Does This Pumpkin Make Me Look Basic?

There’s no fairy godmother at these pumpkin patches, so why all the hype?

Megan Orr, Opinions Editor // Photo by Kiel Mapoles

Like most things in life, I was expecting to be disappointed by my first pumpkin patch. Unfortunately, I was right. I tried really, really hard to like it. There was even a part of me that was gleeful as I wandered around that farm, fiddle music and children’s laughter filling the air. I pet a horse, and admired the chickens and goats. I saw a kid (human) fall and I laughed. It was a beautiful autumn afternoon, with the makings of a perfect day. My boyfriend’s hand in mine, I had every intention of enjoying this experience. I swear, I tried.

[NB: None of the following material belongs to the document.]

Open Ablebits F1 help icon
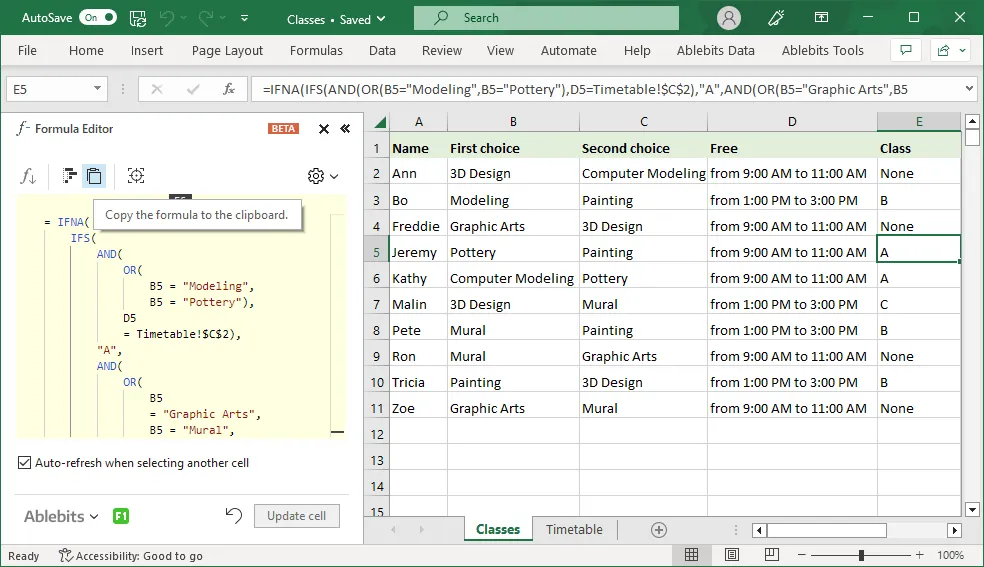This screenshot has width=984, height=567. 121,516
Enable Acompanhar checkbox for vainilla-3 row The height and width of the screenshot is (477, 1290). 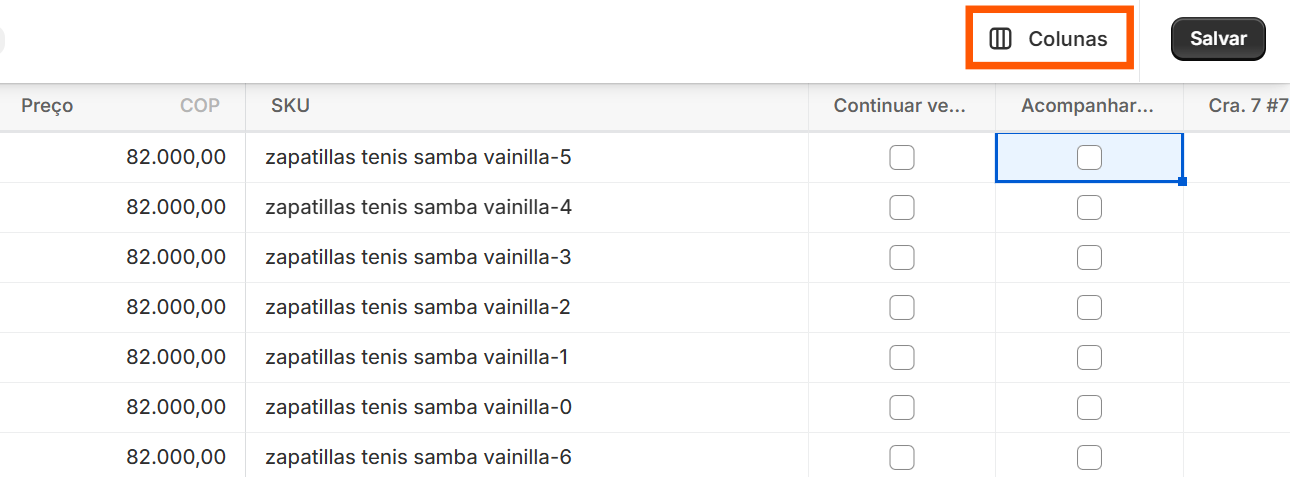[x=1089, y=258]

            My first mistake was picking a pumpkin patch in the city, a rookie decision I now realize. All the real ones are at least an hour’s drive away, and I didn’t have time for that (I did, but I just didn’t want to). I didn’t realize that this meant it was a farm/market lazily turned into a pumpkin patch, where they would just have little pumpkins haphazardly placed about, rather than my expectation of seeing monster gourds growing all over the place. Forget a horse-drawn carriage, these wouldn’t have even been big enough for Cinderella’s mice!

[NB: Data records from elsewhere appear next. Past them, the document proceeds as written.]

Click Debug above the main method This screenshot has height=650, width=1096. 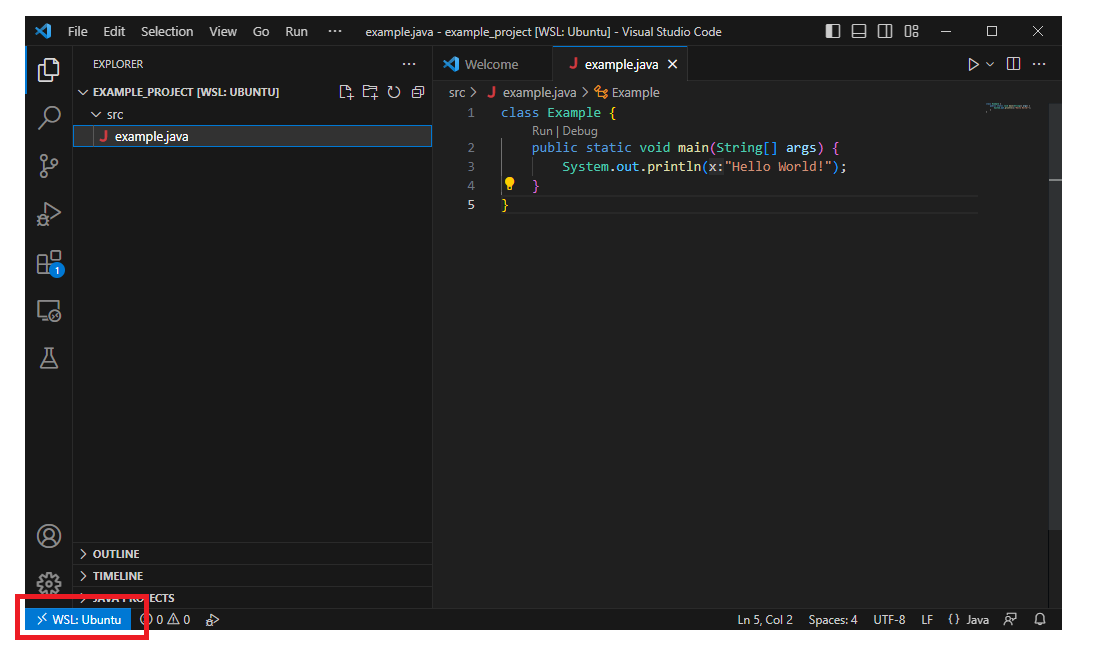click(x=579, y=130)
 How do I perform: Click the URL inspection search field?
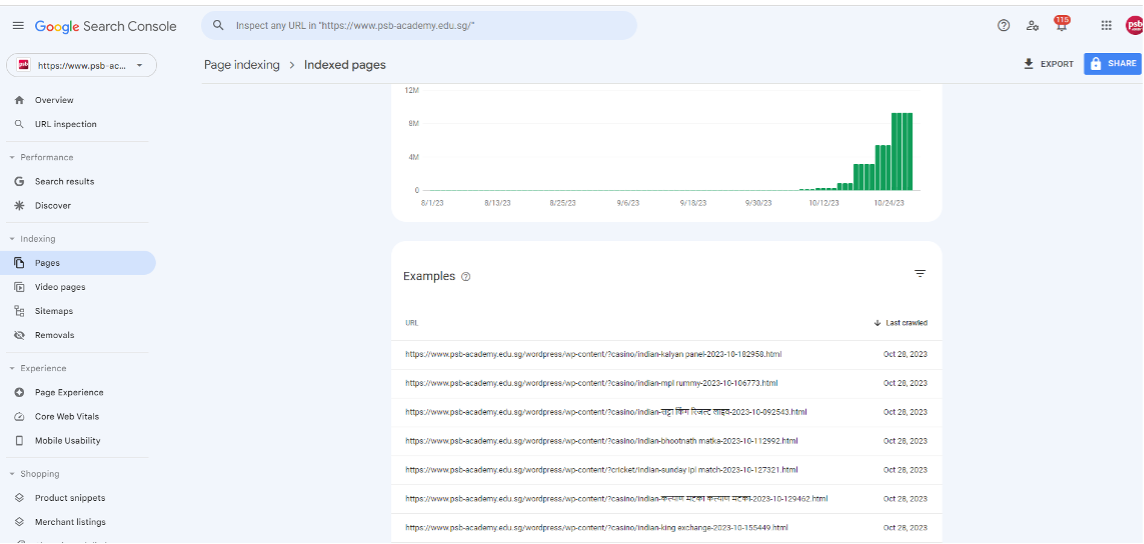(419, 26)
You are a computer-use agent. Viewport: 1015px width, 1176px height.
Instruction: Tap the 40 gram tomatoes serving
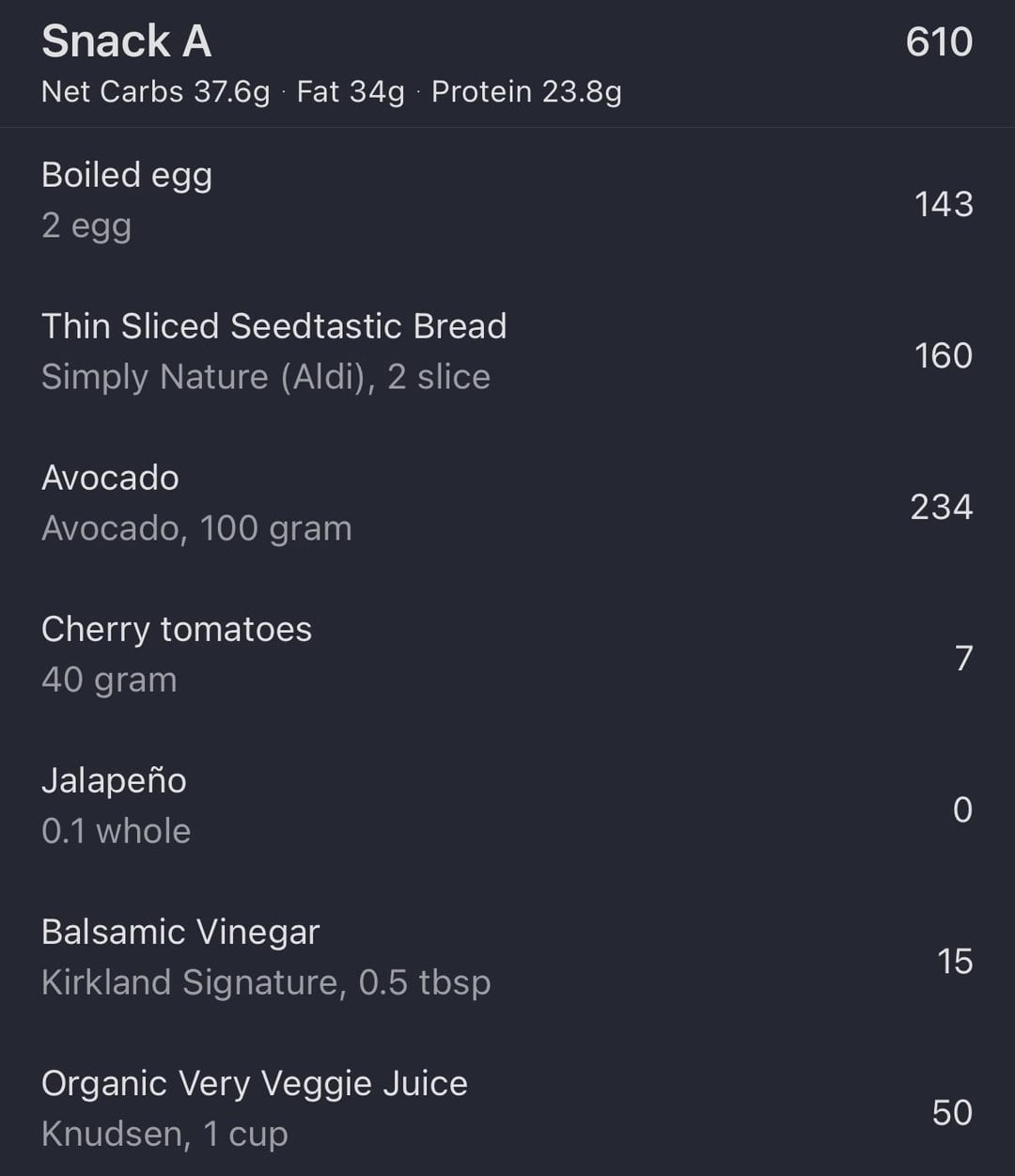[x=109, y=680]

My second mistake was in thinking that I would enjoy this type of experience at all, when history has repeatedly told me that it’s really not my thing. I get anxious in crowds, annoyed when people walk slowly and am generally the type of person that says, “Is this it?” a lot. That was it, as it turns out. It was fine, but nothing worth writing home about (although apparently worth writing about in the Courier). If I was the type of person to enjoy meandering or lazing about, then sure, maybe this would have been more my speed.

Even though I did sincerely try to have fun, I think my biggest mistake was in the judgment I was making about the types of people who do enjoy pumpkin patches. I remember telling someone a few years ago that I really wanted to go to a pumpkin patch and the guy scoffed and said, “Yeah I bet you do. Probably want to drink a pumpkin spice latte and wear your Uggs too, hey basic bitch?” First of all, rude. But secondly, what’s wrong with liking things that other people like? Pumpkin spice lattes are delicious, and Uggs are warm and comfortable. Still, the comment rubbed me the wrong way. I didn’t want to be like everyone else, I couldn’t be.

I think the pumpkin patch and I were destined to fail. There was too much internalization about what kind of person it would make me if I enjoyed it. I understand the appeal, and I will maybe try again next year at a real pumpkin patch and see if the enlarged pumpkins peak my fancy. Definitely a fun place for families, all the cute babies and kids – adorable! For me, however – meh. Overall, a pleasant experience, but not somewhere I would be overly eager to go again. Maybe I am more of a wicked stepsister than a Cinderella type anyways.